-------- DATASET EXCERPTS --------

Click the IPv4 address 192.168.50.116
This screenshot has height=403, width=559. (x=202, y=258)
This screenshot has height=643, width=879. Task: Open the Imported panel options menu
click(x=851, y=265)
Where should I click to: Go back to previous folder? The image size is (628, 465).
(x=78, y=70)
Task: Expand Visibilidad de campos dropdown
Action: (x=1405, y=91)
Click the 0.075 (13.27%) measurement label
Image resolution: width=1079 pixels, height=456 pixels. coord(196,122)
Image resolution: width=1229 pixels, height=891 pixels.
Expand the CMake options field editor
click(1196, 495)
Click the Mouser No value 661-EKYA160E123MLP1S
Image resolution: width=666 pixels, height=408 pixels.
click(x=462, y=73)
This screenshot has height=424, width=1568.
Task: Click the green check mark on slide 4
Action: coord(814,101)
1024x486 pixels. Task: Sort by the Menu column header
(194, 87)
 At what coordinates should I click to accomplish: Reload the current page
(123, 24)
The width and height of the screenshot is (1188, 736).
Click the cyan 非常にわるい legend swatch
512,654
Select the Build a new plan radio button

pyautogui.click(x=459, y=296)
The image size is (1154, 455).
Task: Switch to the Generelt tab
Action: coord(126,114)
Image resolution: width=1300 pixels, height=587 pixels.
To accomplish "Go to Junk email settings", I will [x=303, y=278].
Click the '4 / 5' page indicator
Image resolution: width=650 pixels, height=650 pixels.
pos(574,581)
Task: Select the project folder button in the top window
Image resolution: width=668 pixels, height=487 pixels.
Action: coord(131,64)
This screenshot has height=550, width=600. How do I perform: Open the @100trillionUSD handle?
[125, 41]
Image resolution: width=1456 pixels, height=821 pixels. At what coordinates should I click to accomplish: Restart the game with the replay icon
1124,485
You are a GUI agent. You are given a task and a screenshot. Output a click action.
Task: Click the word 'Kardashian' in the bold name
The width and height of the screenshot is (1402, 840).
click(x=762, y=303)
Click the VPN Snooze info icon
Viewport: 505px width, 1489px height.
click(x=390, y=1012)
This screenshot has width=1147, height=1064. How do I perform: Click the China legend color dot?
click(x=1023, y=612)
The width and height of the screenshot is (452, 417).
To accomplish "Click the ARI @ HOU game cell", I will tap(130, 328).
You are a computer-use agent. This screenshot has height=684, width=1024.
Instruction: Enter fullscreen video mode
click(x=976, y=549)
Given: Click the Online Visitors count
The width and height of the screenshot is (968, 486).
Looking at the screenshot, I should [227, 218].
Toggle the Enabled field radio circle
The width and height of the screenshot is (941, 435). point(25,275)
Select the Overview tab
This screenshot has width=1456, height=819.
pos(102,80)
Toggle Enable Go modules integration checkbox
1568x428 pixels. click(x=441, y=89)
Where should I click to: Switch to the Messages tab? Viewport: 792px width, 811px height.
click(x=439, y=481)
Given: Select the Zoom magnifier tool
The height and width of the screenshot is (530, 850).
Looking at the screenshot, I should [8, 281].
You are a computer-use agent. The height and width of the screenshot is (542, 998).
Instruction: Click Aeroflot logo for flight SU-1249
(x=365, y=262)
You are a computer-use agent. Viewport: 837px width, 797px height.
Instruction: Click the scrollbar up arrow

--------

● **EXERCISE BRIEF**
Each record must be returned exactly as it is written.

● **RESULT OF THIS TASK**
Click the IPv4 address 192.168.50.116
This screenshot has height=403, width=559. (x=202, y=258)
This screenshot has height=643, width=879. Task: Open the Imported panel options menu
click(x=851, y=265)
Where should I click to: Go back to previous folder? The image size is (628, 465).
(x=78, y=70)
Task: Expand Visibilidad de campos dropdown
Action: (x=1405, y=91)
Click the 0.075 (13.27%) measurement label
Image resolution: width=1079 pixels, height=456 pixels. coord(196,122)
Image resolution: width=1229 pixels, height=891 pixels.
Expand the CMake options field editor
click(1196, 495)
Click the Mouser No value 661-EKYA160E123MLP1S
Image resolution: width=666 pixels, height=408 pixels.
click(x=462, y=73)
This screenshot has height=424, width=1568.
Task: Click the green check mark on slide 4
Action: coord(814,101)
1024x486 pixels. Task: Sort by the Menu column header
(194, 87)
 At what coordinates should I click to accomplish: Reload the current page
(123, 24)
The width and height of the screenshot is (1188, 736).
Click the cyan 非常にわるい legend swatch
512,654
Select the Build a new plan radio button

pyautogui.click(x=459, y=296)
The image size is (1154, 455).
Task: Switch to the Generelt tab
Action: coord(126,114)
Image resolution: width=1300 pixels, height=587 pixels.
To accomplish "Go to Junk email settings", I will [x=303, y=278].
Click the '4 / 5' page indicator
Image resolution: width=650 pixels, height=650 pixels.
pos(574,581)
Task: Select the project folder button in the top window
Image resolution: width=668 pixels, height=487 pixels.
Action: coord(131,64)
This screenshot has height=550, width=600. How do I perform: Open the @100trillionUSD handle?
[125, 41]
Image resolution: width=1456 pixels, height=821 pixels. At what coordinates should I click to accomplish: Restart the game with the replay icon
1124,485
You are a GUI agent. You are given a task and a screenshot. Output a click action.
Task: Click the word 'Kardashian' in the bold name
The width and height of the screenshot is (1402, 840).
click(x=762, y=303)
Click the VPN Snooze info icon
Viewport: 505px width, 1489px height.
click(x=390, y=1012)
This screenshot has width=1147, height=1064. How do I perform: Click the China legend color dot?
click(x=1023, y=612)
The width and height of the screenshot is (452, 417).
To accomplish "Click the ARI @ HOU game cell", I will tap(130, 328).
You are a computer-use agent. This screenshot has height=684, width=1024.
Instruction: Enter fullscreen video mode
click(x=976, y=549)
Given: Click the Online Visitors count
The width and height of the screenshot is (968, 486).
Looking at the screenshot, I should [227, 218].
Toggle the Enabled field radio circle
The width and height of the screenshot is (941, 435). point(25,275)
Select the Overview tab
This screenshot has width=1456, height=819.
pos(102,80)
Toggle Enable Go modules integration checkbox
1568x428 pixels. click(x=441, y=89)
Where should I click to: Switch to the Messages tab? Viewport: 792px width, 811px height.
click(x=439, y=481)
Given: Select the Zoom magnifier tool
The height and width of the screenshot is (530, 850).
Looking at the screenshot, I should [8, 281].
You are a computer-use agent. The height and width of the screenshot is (542, 998).
Instruction: Click Aeroflot logo for flight SU-1249
(x=365, y=262)
You are a computer-use agent. Viewport: 837px width, 797px height.
Instruction: Click the scrollbar up arrow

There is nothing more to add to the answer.